Problems and tasks:
• 1. Answer these questions from the guide on paralegal and lawyer careers:
(a) On whose behalf and under whose supervision may paralegals carry out legal tasks?
(b) According to which organization is "attorney" another name for a lawyer?
(c) Who is ultimately responsible for a paralegal's work?
• 2. From the records, reproduce the part that opens with the line containing "Image resolution: width=366" and closes with the line containing "click(x=691, y=304)", including both of those lines.

Reading passage:
------------------------------------------------

A career in the legal industry can be incredibly rewarding. However, the optimal role or area within the landscape of the legal profession might take some time to find. If you’re trying to decide between pursuing a career as a paralegal or as a lawyer, you may be wondering what’s the difference between a paralegal and a lawyer. You also need to consider many factors—the “right” choice will depend on your unique skills, career and personal goals, and situation.
To help inform your decision-making process, the following guide will outline some of the similarities and differences between a career as a paralegal and a lawyer. Read on to learn more about the different duties, education requirements, and potential salary expectations between the two roles.
Difference between a lawyer and a paralegal
To better understand the difference between a paralegal and an attorney, let’s start by clarifying what a paralegal can do. Paralegals may complete many of the same legal tasks that a lawyer does (except those proscribed by law). But paralegals can only do so on behalf of and under the supervision of a licensed attorney.
So, while they’re both legal professionals who complete substantive legal work, there are a few broad—but important—areas of difference between lawyers and paralegals:
- The ability to practice law. Put simply—licensed lawyers can practice law. Conversely, there are far fewer formal requirements (we’ll touch on this more later in this post).
- Tasks and responsibilities. While most legal careers come with a certain amount of stress, lawyers shoulder a greater degree of responsibility for legal work. This is because a supervising attorney is ultimately responsible for their paralegal’s work.
- Qualification. Lawyers must meet a specific set of educational, training, and licensing requirements to practice law. Conversely, to work as a paralegal, there are far less formal requirements (we’ll touch on this more later in this post).
- Salary and compensation. While becoming a lawyer requires more education, there is a higher potential return on investment. As we will discuss later, the earning potential of lawyers is generally much higher than that of paralegals.
Difference between a lawyer and an attorney
In the United States, the terms “lawyer” and “attorney” are used interchangeably. In fact, according to the American Bar Association (ABA), “attorney” is another name for a lawyer. However, there is a technical distinction to be aware of.

------------------------------------------------

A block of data
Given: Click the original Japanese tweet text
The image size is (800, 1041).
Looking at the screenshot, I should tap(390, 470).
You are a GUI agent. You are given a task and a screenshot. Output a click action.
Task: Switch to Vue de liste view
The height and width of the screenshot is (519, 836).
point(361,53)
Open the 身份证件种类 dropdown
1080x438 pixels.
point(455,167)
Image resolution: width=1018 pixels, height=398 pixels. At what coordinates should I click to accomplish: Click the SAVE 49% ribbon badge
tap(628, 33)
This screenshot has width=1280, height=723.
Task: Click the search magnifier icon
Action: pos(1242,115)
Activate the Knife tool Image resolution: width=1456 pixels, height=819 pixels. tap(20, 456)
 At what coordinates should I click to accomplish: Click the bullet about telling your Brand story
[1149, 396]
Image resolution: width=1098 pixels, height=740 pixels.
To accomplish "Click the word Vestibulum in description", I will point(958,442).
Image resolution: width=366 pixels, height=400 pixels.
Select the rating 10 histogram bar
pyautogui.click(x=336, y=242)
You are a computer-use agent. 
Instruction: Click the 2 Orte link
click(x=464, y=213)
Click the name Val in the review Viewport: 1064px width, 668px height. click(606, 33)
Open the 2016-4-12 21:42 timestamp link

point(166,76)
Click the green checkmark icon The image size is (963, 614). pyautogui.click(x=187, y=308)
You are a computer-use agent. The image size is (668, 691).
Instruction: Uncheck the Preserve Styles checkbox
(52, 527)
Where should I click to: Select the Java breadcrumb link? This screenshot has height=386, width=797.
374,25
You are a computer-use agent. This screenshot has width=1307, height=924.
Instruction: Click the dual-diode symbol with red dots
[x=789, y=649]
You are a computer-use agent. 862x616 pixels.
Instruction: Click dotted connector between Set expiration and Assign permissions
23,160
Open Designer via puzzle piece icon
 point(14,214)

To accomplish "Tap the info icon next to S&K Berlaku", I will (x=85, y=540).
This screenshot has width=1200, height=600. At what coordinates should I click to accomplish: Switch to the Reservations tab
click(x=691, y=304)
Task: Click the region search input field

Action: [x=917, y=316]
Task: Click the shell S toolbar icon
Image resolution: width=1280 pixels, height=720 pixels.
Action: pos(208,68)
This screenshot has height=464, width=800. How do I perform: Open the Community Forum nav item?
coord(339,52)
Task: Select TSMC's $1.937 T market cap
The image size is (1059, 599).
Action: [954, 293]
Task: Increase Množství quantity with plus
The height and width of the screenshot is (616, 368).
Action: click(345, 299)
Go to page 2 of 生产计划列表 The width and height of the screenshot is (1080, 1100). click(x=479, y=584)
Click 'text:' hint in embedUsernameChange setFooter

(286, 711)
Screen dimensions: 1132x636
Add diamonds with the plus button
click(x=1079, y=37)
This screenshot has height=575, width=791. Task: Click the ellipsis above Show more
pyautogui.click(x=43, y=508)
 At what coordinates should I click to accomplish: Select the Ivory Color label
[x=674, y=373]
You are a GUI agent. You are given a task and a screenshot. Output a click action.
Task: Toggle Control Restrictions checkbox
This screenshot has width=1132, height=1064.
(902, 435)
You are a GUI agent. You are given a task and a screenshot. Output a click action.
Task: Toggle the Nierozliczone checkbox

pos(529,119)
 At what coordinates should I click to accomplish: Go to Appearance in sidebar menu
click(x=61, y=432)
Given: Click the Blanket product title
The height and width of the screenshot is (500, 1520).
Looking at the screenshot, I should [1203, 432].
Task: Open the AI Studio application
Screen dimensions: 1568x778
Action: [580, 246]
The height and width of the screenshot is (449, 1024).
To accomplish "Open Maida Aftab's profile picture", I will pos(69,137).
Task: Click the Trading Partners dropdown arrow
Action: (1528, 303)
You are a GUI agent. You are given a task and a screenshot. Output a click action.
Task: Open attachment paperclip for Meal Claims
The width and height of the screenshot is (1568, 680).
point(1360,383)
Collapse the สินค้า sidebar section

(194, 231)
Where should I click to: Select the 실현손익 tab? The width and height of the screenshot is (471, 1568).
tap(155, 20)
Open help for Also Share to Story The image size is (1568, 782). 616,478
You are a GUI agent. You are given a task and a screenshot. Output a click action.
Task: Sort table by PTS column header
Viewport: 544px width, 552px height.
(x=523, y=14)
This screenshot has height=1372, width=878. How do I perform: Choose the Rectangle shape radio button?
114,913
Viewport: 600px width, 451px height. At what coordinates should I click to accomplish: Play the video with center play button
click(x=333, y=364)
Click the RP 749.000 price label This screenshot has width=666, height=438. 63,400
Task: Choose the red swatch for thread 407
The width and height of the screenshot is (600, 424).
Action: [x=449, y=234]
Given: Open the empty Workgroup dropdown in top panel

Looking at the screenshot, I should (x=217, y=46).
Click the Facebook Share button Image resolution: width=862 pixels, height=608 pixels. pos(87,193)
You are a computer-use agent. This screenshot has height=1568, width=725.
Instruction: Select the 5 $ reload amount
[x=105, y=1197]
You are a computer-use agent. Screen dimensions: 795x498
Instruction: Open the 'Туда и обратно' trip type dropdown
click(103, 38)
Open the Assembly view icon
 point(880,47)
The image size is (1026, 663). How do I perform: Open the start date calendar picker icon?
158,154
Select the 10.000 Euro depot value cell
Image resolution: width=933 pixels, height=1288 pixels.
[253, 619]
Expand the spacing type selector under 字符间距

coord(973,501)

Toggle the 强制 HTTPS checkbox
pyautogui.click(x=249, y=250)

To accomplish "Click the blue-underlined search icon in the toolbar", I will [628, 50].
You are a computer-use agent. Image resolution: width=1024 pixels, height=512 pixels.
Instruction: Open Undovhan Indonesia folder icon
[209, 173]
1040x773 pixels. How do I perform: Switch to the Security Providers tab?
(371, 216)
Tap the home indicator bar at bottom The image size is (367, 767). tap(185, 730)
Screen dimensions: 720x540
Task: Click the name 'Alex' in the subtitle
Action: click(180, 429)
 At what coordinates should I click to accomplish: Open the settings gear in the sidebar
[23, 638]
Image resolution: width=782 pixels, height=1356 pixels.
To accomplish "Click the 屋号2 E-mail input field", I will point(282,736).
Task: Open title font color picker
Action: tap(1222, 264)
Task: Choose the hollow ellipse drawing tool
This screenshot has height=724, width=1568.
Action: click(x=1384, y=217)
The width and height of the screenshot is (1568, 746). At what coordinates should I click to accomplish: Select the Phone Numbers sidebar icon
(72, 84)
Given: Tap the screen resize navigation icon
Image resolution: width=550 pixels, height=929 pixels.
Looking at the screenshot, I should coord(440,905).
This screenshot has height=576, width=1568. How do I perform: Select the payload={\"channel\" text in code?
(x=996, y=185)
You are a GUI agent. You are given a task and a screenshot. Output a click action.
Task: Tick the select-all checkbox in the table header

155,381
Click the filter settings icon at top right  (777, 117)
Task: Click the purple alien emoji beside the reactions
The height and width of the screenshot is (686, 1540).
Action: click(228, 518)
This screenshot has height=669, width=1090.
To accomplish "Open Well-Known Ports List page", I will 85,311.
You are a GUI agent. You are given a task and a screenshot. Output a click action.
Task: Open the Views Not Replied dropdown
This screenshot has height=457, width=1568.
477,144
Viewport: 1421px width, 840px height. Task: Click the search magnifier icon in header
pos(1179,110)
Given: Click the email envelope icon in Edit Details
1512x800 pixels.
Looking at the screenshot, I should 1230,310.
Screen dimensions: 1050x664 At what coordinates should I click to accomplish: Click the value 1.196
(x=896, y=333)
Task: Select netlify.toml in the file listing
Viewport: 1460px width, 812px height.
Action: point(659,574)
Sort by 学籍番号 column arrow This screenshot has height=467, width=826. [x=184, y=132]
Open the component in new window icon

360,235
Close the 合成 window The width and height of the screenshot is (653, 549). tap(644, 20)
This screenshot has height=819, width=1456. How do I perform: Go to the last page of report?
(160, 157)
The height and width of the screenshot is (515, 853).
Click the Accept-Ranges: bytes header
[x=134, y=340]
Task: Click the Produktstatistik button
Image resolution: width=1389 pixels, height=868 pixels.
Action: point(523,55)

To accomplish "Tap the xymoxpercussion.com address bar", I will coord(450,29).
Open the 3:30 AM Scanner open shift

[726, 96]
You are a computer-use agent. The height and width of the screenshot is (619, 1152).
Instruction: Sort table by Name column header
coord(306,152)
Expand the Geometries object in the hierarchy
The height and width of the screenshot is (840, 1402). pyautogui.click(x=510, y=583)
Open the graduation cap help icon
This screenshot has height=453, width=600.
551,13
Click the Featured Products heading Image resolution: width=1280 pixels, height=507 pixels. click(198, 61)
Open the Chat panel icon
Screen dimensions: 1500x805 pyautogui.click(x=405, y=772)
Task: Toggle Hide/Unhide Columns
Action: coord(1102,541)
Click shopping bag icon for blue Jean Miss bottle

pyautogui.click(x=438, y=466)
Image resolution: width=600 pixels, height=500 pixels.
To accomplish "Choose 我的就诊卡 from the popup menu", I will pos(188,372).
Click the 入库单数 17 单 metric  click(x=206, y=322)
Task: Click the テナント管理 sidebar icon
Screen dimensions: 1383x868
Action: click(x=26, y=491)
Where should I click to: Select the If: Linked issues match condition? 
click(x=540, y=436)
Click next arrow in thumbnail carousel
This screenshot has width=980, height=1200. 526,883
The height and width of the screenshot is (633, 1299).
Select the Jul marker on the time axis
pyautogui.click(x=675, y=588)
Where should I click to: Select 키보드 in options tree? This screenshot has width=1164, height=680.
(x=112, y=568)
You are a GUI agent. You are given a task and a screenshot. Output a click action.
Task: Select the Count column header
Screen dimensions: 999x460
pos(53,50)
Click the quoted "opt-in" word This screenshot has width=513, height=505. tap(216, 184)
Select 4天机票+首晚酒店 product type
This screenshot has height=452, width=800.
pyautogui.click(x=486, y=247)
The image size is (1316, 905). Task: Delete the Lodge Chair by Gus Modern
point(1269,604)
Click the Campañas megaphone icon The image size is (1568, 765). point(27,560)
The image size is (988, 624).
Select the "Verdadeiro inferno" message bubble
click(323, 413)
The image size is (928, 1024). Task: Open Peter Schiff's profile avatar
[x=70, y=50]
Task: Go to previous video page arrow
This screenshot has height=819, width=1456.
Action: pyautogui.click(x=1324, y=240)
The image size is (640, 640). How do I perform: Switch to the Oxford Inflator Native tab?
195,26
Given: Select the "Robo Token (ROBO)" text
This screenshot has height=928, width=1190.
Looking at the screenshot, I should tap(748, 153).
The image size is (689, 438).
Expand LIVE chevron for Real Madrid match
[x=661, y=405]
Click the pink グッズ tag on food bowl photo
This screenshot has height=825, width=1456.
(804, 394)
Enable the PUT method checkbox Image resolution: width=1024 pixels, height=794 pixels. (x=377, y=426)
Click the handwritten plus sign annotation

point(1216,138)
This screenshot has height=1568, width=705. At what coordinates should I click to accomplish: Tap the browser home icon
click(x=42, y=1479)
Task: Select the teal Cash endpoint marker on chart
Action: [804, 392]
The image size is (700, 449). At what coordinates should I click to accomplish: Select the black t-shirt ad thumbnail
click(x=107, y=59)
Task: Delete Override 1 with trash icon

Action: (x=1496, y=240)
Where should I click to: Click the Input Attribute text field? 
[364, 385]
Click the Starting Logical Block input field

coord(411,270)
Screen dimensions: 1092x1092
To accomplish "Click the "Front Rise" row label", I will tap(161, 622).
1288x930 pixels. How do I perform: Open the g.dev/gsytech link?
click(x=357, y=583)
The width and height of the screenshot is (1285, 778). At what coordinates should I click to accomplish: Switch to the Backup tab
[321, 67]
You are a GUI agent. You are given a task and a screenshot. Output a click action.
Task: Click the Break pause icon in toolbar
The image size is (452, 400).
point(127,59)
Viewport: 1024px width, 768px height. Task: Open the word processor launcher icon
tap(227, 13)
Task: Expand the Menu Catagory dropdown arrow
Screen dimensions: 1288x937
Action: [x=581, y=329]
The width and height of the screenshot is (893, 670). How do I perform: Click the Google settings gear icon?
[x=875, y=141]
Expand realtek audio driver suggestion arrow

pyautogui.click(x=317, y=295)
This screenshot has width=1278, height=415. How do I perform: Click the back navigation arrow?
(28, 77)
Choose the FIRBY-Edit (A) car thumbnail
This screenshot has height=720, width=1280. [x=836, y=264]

------------------------------------------------

Answer set:
• 1.
(a) A licensed attorney.
(b) The American Bar Association (ABA).
(c) A supervising attorney.

• 2.
Image resolution: width=366 pixels, height=400 pixels.
Select the rating 10 histogram bar
pyautogui.click(x=336, y=242)
You are a computer-use agent. 
Instruction: Click the 2 Orte link
click(x=464, y=213)
Click the name Val in the review Viewport: 1064px width, 668px height. click(606, 33)
Open the 2016-4-12 21:42 timestamp link

point(166,76)
Click the green checkmark icon The image size is (963, 614). pyautogui.click(x=187, y=308)
You are a computer-use agent. The image size is (668, 691).
Instruction: Uncheck the Preserve Styles checkbox
(52, 527)
Where should I click to: Select the Java breadcrumb link? This screenshot has height=386, width=797.
374,25
You are a computer-use agent. This screenshot has width=1307, height=924.
Instruction: Click the dual-diode symbol with red dots
[x=789, y=649]
You are a computer-use agent. 862x616 pixels.
Instruction: Click dotted connector between Set expiration and Assign permissions
23,160
Open Designer via puzzle piece icon
 point(14,214)

To accomplish "Tap the info icon next to S&K Berlaku", I will (x=85, y=540).
This screenshot has width=1200, height=600. At what coordinates should I click to accomplish: Switch to the Reservations tab
click(x=691, y=304)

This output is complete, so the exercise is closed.